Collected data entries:
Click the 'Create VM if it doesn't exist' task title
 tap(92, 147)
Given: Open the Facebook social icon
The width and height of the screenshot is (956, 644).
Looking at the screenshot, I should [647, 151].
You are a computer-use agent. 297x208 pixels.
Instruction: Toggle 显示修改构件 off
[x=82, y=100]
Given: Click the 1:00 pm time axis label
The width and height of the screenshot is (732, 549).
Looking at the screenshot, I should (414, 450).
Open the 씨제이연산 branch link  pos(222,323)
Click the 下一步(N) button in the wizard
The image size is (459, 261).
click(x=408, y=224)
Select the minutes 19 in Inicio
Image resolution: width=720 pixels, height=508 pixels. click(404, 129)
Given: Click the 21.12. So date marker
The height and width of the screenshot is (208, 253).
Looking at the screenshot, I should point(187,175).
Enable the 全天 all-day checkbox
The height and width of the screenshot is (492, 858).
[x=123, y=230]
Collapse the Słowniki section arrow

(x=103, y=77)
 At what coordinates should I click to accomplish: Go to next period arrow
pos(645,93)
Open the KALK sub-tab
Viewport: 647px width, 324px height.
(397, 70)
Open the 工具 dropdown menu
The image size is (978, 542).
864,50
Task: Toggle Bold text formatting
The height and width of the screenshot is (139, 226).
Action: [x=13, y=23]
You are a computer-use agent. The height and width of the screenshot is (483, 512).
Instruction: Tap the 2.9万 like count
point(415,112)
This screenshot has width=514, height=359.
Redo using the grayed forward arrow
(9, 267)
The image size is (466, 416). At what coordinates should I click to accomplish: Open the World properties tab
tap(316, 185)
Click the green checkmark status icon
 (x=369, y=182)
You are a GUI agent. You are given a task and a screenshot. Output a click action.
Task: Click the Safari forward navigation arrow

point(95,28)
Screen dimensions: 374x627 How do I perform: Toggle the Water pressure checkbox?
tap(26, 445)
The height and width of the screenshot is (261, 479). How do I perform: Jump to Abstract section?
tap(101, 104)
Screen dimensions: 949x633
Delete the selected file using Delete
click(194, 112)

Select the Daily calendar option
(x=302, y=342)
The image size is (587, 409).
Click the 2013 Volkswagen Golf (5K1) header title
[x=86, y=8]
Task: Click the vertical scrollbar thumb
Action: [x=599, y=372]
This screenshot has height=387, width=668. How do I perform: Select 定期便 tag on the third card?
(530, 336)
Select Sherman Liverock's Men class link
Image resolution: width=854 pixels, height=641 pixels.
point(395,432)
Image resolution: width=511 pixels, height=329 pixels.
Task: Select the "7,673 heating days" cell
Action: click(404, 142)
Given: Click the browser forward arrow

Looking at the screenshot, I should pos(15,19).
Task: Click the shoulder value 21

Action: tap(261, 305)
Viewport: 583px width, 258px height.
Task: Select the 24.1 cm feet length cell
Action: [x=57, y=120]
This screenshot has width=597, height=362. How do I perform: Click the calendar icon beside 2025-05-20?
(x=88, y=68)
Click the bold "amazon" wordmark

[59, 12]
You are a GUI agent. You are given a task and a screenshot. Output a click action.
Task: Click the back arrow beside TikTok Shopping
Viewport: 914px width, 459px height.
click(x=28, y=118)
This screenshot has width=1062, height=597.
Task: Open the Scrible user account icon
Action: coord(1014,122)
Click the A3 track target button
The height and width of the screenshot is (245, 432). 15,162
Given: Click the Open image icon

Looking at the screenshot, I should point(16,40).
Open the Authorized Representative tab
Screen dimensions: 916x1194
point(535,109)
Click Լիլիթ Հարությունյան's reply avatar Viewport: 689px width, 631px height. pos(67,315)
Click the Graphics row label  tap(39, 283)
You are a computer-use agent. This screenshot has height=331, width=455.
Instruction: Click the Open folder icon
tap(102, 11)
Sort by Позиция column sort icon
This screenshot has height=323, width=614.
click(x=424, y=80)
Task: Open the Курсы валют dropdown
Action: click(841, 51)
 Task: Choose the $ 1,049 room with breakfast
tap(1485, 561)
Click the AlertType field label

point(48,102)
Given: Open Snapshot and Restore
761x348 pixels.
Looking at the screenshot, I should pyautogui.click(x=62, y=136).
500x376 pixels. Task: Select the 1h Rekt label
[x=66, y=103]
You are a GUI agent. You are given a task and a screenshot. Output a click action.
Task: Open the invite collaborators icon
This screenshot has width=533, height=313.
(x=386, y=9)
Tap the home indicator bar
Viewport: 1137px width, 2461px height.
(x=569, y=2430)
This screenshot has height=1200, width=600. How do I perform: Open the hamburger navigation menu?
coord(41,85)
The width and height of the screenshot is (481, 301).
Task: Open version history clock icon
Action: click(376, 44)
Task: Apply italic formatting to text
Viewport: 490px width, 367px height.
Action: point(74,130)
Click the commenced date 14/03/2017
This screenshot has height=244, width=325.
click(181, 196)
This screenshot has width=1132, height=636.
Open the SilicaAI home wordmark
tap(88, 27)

* **Work required**:
Only the number is wanted: how many lines of these entries contain the string "computer"?

* **Solution for this exercise**:
3